This week I spent a full day visiting the Dutch national livestock & poultry show (LIV), which is held in Venray, right in the middle of the country’s main pig zone.
My aim of going there was mainly for contact maintenance. I’ve been there a couple of times before and one of the things I really like is the fact that the show is being held from 1 to 10 pm. Partly, this is a gesture towards producers who’d like to work on-farm during the day time. Being a night owl myself, I always struggle with shows starting at 8 am, so I wouldn’t mind if every show around the world started in the afternoon and lasted until late at night.
Anyway – what I saw surprised me in a way, as I saw my theory of the ‘the Fourth P’ confirmed in my talks and also in the innovations which were presented. ‘The Fourth P’, as I explained in Atlanta in January, refers to a development that apart from People, Profit and Planet, the Pig’s perspective is also increasingly taken into account during pig production. And that it does not necessarily mean that it will go at the expense of profitability – on the contrary, the tendency can be found throughout major stakeholders in the Western European pig industry.
One recent innovation I never included in the presentation is the development of the so-called ‘Pro Dromi’ concept, a farrowing pen developed by a consortium which includes the companies Vereijken-Hooijer, Verbakel and Leenders, and coordinated by Wageningen University. Again, the major thought is how to develop a breeding pen which answers more to a sow’s and piglets’ needs but also meets demands of pork producers and could also be realised within a relatively short term. The pen has been developed by 16 sow breeders.
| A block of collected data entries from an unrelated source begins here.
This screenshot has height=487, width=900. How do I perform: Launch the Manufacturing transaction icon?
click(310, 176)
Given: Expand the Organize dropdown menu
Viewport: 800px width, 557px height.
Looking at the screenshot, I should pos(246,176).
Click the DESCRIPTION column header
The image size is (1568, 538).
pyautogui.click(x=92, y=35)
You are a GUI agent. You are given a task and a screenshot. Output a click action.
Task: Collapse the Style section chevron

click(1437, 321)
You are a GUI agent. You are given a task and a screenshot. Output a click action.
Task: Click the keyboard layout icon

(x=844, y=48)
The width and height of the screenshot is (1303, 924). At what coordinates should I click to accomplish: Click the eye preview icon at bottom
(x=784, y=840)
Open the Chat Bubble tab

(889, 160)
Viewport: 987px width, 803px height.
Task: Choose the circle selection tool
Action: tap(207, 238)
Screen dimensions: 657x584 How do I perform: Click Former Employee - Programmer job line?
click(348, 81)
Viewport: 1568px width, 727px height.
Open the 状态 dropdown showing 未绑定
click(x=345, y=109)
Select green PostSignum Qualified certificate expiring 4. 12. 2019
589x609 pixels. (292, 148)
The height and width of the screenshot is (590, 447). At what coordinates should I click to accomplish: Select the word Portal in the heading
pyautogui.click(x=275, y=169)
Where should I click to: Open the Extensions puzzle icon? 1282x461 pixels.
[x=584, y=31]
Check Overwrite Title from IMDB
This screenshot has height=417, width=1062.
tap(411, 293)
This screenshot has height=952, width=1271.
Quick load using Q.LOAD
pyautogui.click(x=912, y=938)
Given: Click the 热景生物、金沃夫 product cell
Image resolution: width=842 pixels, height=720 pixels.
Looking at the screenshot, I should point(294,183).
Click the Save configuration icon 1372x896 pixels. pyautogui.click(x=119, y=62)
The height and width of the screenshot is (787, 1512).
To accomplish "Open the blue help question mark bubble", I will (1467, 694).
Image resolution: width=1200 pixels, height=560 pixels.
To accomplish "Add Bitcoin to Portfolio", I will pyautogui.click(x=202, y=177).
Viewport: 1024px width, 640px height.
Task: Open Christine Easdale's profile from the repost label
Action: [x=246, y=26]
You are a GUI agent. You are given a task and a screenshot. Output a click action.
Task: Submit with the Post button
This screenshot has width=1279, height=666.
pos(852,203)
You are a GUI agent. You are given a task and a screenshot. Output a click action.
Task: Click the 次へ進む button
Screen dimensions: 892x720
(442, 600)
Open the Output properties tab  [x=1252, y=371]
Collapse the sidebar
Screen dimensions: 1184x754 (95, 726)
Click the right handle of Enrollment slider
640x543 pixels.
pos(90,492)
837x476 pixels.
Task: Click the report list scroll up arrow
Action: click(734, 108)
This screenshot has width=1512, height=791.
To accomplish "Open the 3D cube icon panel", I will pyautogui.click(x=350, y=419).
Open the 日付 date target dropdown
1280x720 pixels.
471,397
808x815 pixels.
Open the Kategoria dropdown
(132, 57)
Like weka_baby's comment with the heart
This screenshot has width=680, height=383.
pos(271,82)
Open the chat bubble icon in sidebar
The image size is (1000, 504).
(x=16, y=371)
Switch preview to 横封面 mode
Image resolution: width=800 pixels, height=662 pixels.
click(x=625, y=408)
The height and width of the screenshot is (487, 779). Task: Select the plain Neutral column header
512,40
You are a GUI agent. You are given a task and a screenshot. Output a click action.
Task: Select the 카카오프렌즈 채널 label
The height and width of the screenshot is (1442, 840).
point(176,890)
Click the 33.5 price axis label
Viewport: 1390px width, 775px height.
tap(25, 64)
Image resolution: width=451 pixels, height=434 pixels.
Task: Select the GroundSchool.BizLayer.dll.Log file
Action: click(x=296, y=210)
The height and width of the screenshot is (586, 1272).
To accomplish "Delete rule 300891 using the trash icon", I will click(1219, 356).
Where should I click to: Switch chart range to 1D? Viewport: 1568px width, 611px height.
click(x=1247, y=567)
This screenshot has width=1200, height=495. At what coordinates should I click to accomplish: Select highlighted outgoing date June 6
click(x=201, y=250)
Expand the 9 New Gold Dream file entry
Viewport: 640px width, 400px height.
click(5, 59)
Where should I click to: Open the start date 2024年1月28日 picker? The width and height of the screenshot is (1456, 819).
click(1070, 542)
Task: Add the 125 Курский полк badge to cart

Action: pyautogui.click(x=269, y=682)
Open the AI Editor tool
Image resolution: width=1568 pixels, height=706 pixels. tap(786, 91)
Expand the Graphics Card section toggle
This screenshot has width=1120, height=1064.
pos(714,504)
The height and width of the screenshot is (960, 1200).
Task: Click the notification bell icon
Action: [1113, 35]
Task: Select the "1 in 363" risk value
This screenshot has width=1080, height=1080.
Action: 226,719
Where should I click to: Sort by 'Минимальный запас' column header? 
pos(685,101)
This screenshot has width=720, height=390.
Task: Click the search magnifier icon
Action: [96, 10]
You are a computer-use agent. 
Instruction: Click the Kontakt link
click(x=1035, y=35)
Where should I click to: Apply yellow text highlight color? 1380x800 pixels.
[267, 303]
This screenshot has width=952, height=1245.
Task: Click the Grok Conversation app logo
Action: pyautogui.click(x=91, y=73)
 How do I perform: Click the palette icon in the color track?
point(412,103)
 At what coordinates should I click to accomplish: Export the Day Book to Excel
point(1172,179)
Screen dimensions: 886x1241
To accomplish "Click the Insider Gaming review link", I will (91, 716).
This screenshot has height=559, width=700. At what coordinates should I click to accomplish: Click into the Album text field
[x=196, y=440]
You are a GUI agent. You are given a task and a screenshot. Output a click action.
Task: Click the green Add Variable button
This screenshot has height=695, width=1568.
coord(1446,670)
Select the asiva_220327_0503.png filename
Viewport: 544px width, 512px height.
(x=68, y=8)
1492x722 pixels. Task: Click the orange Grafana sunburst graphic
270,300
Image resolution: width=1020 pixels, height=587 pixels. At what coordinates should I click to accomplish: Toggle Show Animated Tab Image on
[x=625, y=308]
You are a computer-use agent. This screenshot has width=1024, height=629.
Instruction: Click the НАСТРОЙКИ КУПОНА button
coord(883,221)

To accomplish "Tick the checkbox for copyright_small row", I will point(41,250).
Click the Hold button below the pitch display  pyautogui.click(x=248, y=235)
On the whole, remarkably often, I have heard representatives say, “We need to think about what is important for the pig”. Not only in innovations, but also in private discussions and in what direction companies would like to develop their product portfolio.
This could be when increasing claw comfort for pigs – one of the main reasons for developing slatted floors from composite materials, a novelty introduced by Dutch company Jovas. But I’ve also heard the pig perspective being mentioned when several animal nutrition companies explained their strategy with regard to their pig portfolio.
The pig perspective definitely appears to take a more important place in the mind of the Dutch pig producers. Can’t wait until VIV Europe and EuroTier to see how this will affect production on an international level.